Stokes was passionately fond both of natural scenery and of landscape art; and he enjoyed the companionship and friendship of the best artists, and at the same time appreciated greatly the interests of humble life and the racy humour of the Irish peasantry. He wrote some charming descriptions of scenery, and was well acquainted with various schools of art. The antiquities and history of Ireland too, found in him an accomplished and appreciative student; and it was felt to be an appropriate tribute to his variety of taste as well as his professional skill when he was chosen President of the Royal Irish Academy in 1874.

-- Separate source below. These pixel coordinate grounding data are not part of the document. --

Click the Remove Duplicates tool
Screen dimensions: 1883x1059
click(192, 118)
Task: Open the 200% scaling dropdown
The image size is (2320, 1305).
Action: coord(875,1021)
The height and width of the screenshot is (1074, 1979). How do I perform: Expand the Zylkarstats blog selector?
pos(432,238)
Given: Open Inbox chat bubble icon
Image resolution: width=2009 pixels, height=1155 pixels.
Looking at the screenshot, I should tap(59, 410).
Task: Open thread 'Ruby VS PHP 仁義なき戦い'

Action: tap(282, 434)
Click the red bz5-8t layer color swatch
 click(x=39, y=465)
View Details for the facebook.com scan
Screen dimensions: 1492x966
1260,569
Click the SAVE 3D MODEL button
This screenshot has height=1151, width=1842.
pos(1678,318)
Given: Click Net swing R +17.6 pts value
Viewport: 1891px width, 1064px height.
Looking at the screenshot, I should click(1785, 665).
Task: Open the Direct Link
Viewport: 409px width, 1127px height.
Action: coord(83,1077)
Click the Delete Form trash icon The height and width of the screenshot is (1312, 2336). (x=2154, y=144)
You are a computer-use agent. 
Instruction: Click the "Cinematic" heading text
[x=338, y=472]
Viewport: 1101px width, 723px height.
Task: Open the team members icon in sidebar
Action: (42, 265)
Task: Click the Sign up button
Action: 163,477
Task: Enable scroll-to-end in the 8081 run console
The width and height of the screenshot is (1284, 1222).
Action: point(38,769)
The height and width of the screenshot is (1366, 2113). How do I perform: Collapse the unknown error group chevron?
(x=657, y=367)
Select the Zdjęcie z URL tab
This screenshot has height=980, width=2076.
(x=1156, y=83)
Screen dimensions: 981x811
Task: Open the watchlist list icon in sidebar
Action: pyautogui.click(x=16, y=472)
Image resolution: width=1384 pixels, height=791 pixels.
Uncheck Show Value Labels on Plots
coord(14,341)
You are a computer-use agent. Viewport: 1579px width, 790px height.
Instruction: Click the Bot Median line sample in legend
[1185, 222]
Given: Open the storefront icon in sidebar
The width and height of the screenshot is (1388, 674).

One valuable habit Dr. Stokes ascribed to his father. “My father left me but one legacy, the blessed gift of rising early.” This often meant getting up between four and five, when he would study and write till eight. During a long day’s practice he was always exercising the most genial influence, whether over refractory students or harassed patients. At the close of the day his hospitality was as attractive as his professional manner during the earlier hours.
In 1870 Mrs. Stokes died, and from this blow her husband never fully recovered. In 1876 he found himself compelled to withdraw from his many public posts, and retire to his cottage at Carigbraig, where to the last the flights of birds which he had encouraged and trained came to seek their food at his hands. He died on January 6, 1878.